------ Provided data ------

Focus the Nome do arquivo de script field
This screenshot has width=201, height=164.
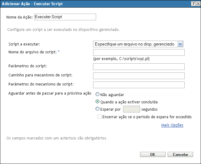pyautogui.click(x=139, y=52)
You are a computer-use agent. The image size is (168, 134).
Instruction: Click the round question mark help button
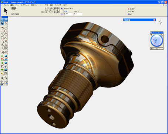point(62,14)
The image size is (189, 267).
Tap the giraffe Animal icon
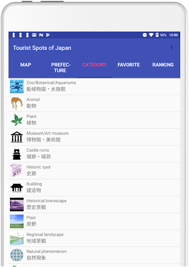click(x=17, y=103)
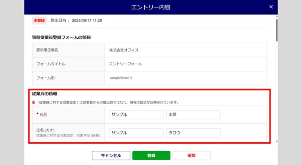Click the scrollbar down arrow
The width and height of the screenshot is (302, 165).
point(277,141)
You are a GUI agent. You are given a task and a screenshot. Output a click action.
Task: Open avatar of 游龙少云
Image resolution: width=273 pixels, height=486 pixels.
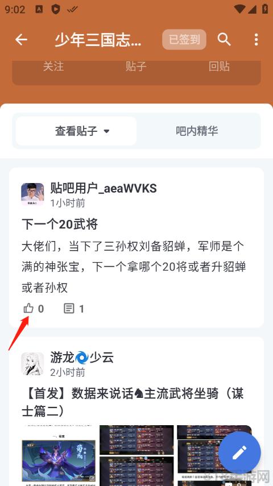click(32, 364)
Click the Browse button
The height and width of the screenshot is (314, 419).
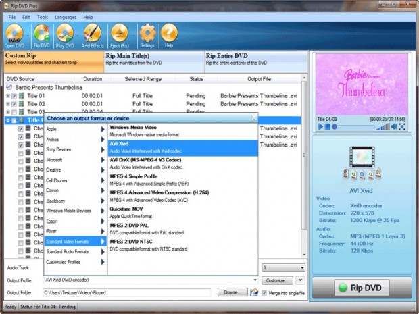(x=232, y=292)
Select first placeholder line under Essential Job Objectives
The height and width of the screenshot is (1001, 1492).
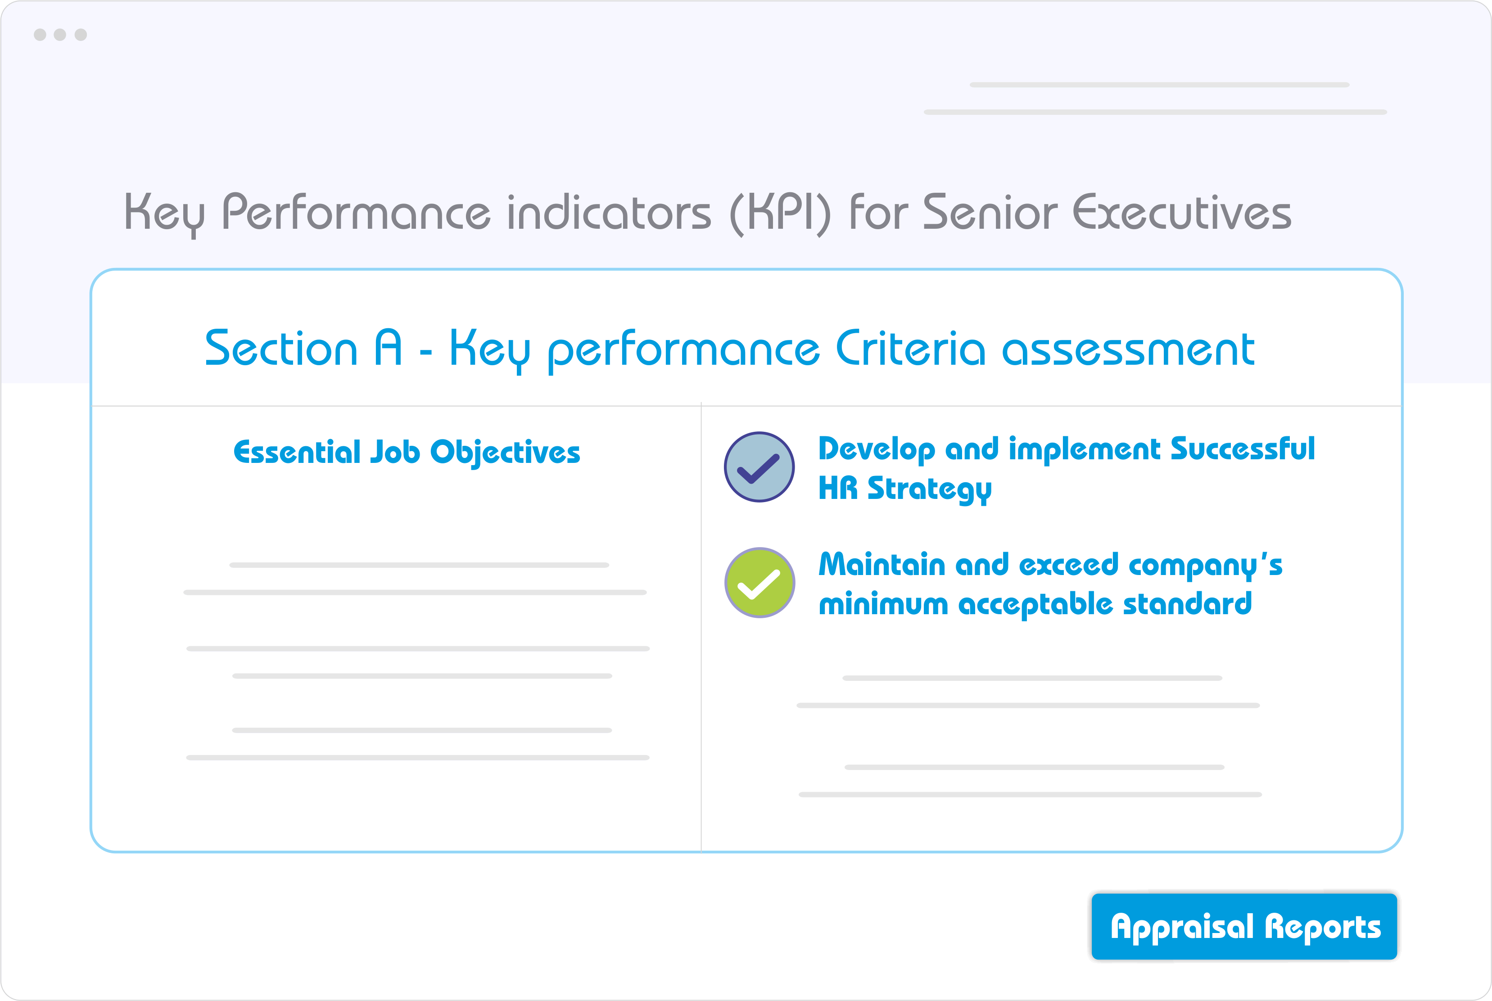tap(419, 565)
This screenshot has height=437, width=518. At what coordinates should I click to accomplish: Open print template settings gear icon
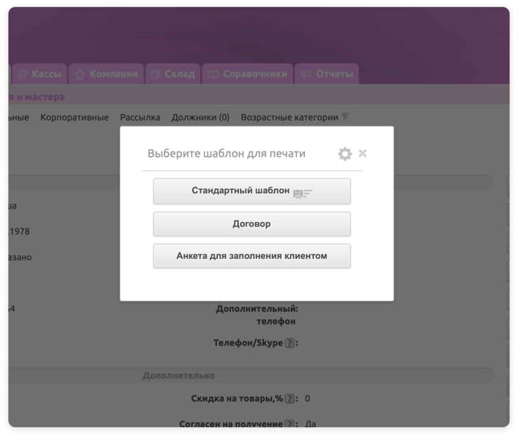[x=345, y=154]
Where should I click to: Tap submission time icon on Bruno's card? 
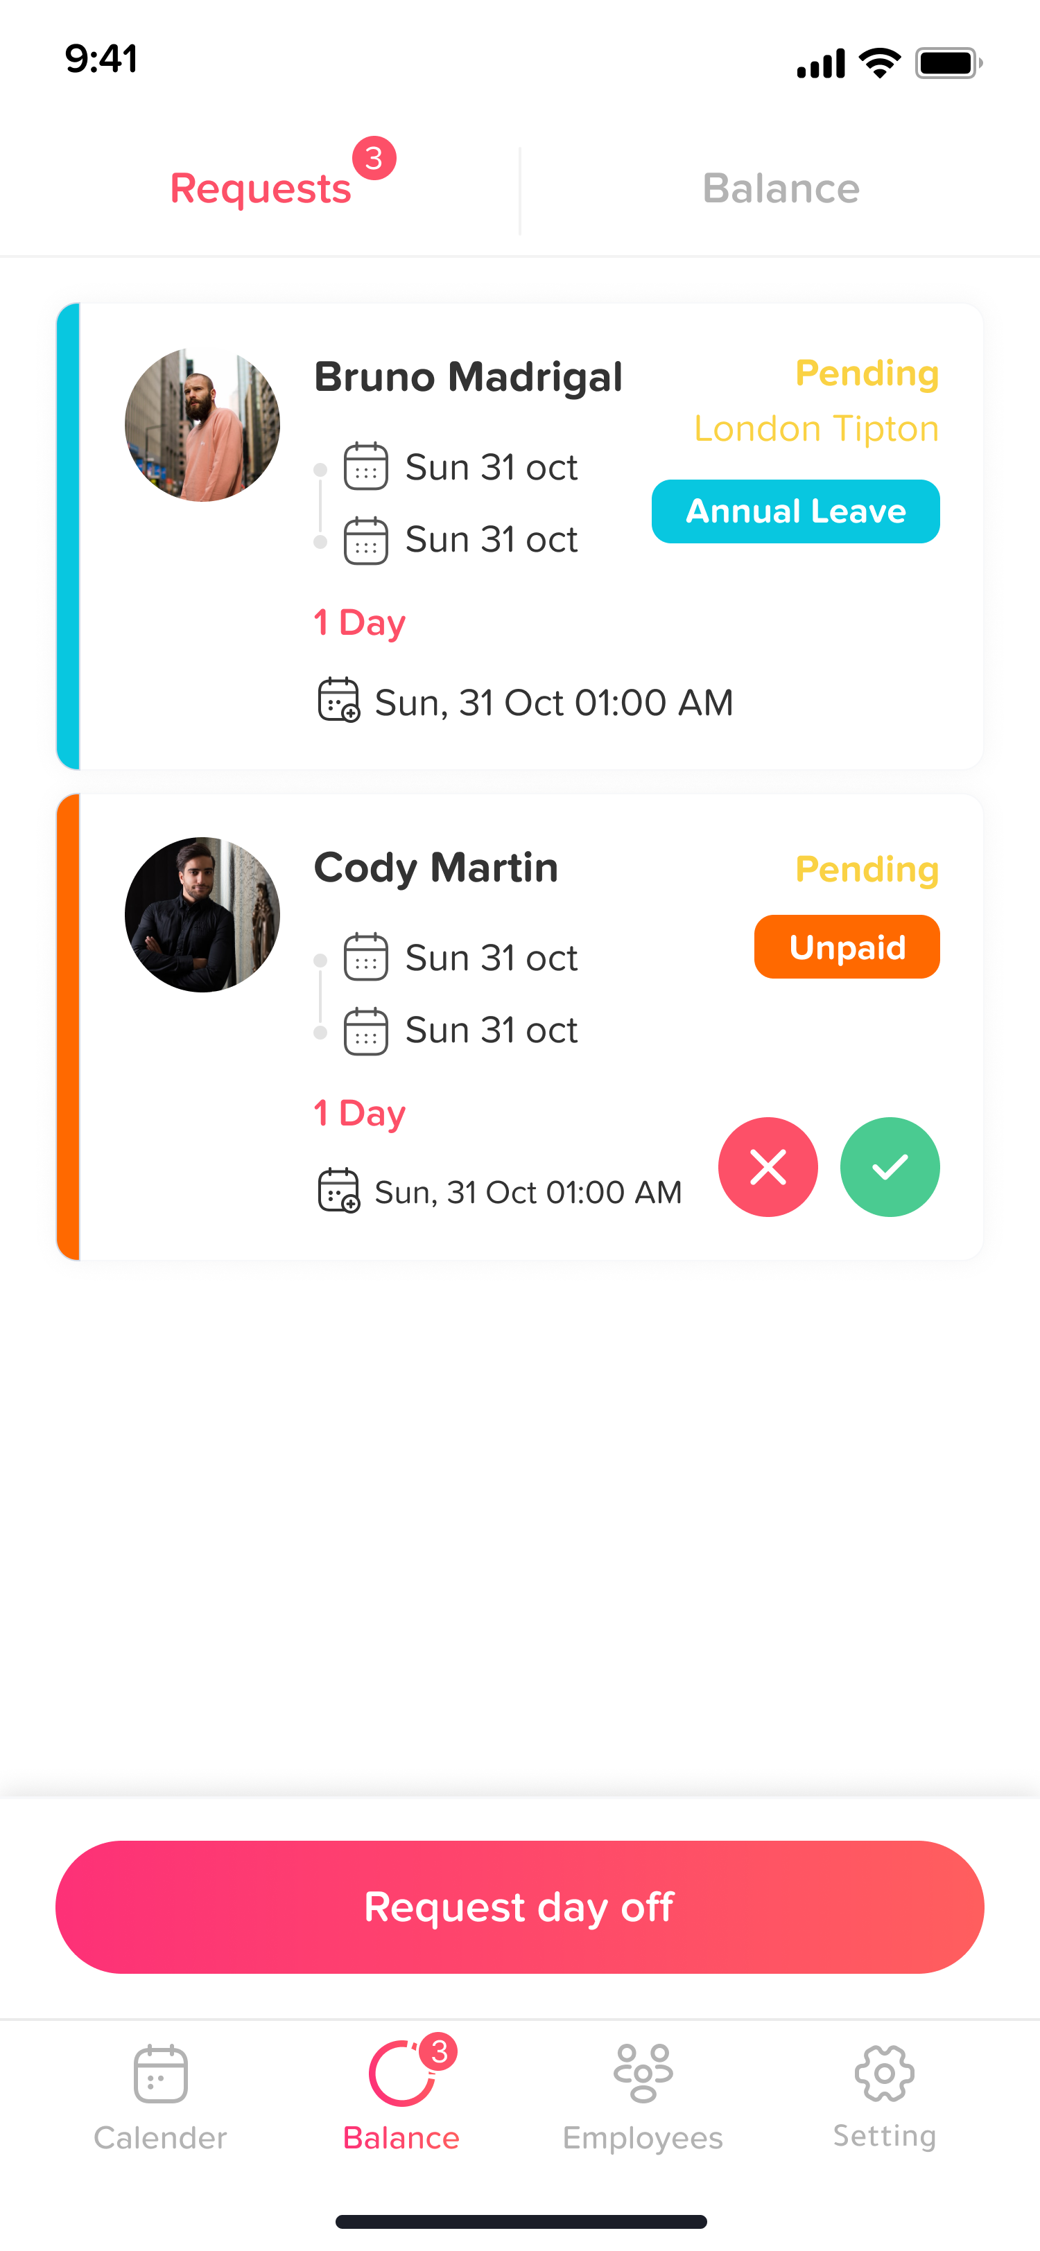coord(338,700)
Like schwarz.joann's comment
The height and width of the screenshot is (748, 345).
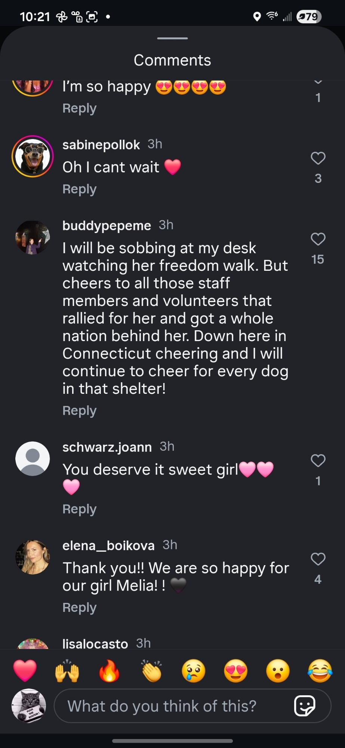318,460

------

(Work to do) Output every line of the listing above exactly as it appears, leaving out the pictures.

(Answer for this exercise)
Focus the Nome do arquivo de script field
This screenshot has width=201, height=164.
pyautogui.click(x=139, y=52)
You are a computer-use agent. The image size is (168, 134).
Instruction: Click the round question mark help button
point(62,14)
The image size is (189, 267).
Tap the giraffe Animal icon
click(x=17, y=103)
Click the scrollbar down arrow
The width and height of the screenshot is (302, 165).
point(277,141)
You are a GUI agent. You are given a task and a screenshot. Output a click action.
Task: Open avatar of 游龙少云
Image resolution: width=273 pixels, height=486 pixels.
click(32, 364)
Click the Browse button
The height and width of the screenshot is (314, 419).
(x=232, y=292)
Select first placeholder line under Essential Job Objectives
The height and width of the screenshot is (1001, 1492).
tap(419, 565)
This screenshot has height=437, width=518. At what coordinates should I click to accomplish: Open print template settings gear icon
[x=345, y=154]
Where should I click to: Tap submission time icon on Bruno's card? 
coord(338,700)
Like schwarz.joann's comment
The height and width of the screenshot is (748, 345).
318,460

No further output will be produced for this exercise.